De politie moet meer gebruik kunnen maken van gezichtsherkenning en andere technologie om mensen op te sporen. Dat zei de Nederlandse demissionaire minister van Justitie Dilan Yeşilgöz-Zegerius. De Autoriteit Persoonsgegevens uitte eerder dit jaar kritiek op de plannen.
De politie experimenteert sinds medio 2023 met extra gebruik van gezichtsherkenning, onder meer in een zaak waarbij het gezicht van een verdachte automatisch is vergeleken met in beslag genomen beeldmateriaal. Dat schreef Nieuwsuur eerder dit jaar. Hiervoor had de politie van minister Yeşilgöz toestemming gekregen. Daar bestaat volgens de AP echter geen specifieke wetgeving voor, wat de toezichthouder toen zorgen baarde.

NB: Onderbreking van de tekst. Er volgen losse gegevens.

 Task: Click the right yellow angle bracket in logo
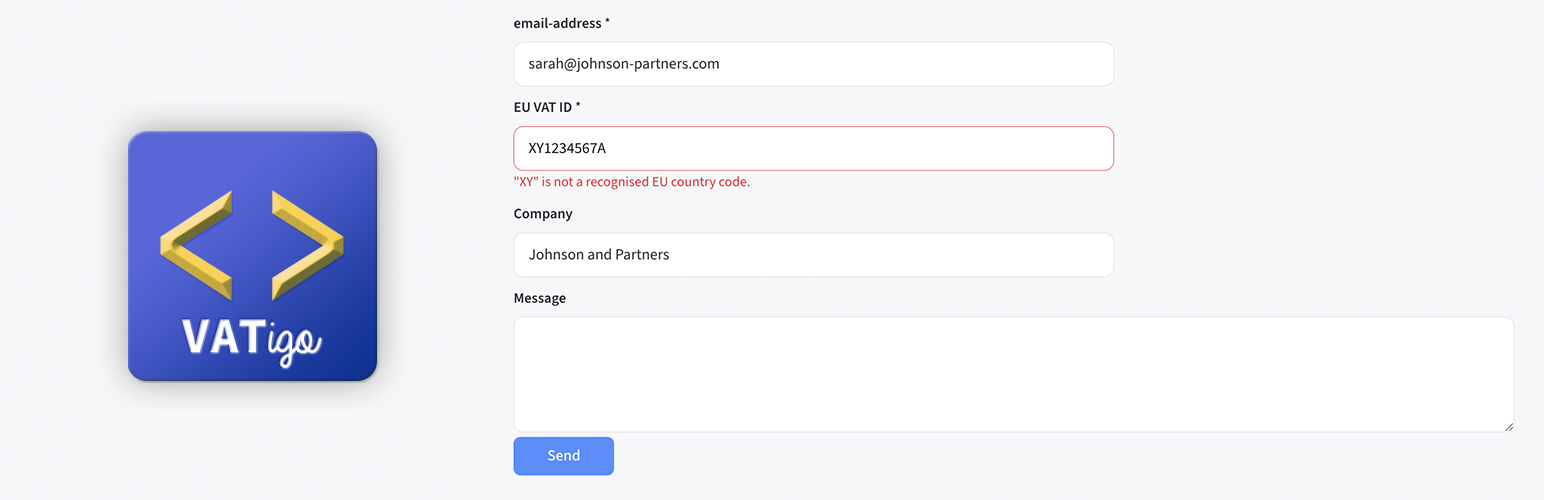[307, 246]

Als reactie diende kamerlid Joost Sneller van de partij D66 in januari vragen in bij de Kamer over het gebruik van de software. Daarin vroeg hij Yeşilgöz te reageren op het standpunt van de AP dat er geen wettelijke grondslag is om de technologie te gebruiken. Ook moest Yeşilgöz aangeven of de politie het gebruik moet stopzetten totdat er helderheid is over de wettelijke basis.
Yeşilgöz beantwoordde die vragen maandag. De demissionaire minister is het niet eens met de AP. "In het Nieuwsuur-item waaraan wordt gerefereerd, spreekt de woordvoerder van de Autoriteit Persoonsgegevens uit dat er op dit moment geen expliciete wettelijke grondslag bestaat voor de inzet van gezichtsherkenning. Dat betekent echter niet dat er geen wettelijke grondslag bestaat voor de toepassing van technologie door de politie en dat het handelen van de politie niet voldoet aan het legaliteitsbeginsel", zegt de demissionaire minister.
Op de vraag van Sneller of de politie het gebruik moet staken tot er helderheid is over de wettelijke basis, antwoordt Yeşilgöz dat ze ‘deze opvatting niet deelt’. "De wettelijke grondslag en de waarborgen zijn onder andere te vinden in de Politiewet 2012 en de Wet politiegegevens. Zo zijn in de Wet politiegegevens bepalingen opgenomen over de verwerking van bijzondere politiegegevens, zoals biometrische gegevens met het oog op de unieke identificatie van een natuurlijke persoon”, aldus Yeşilgöz.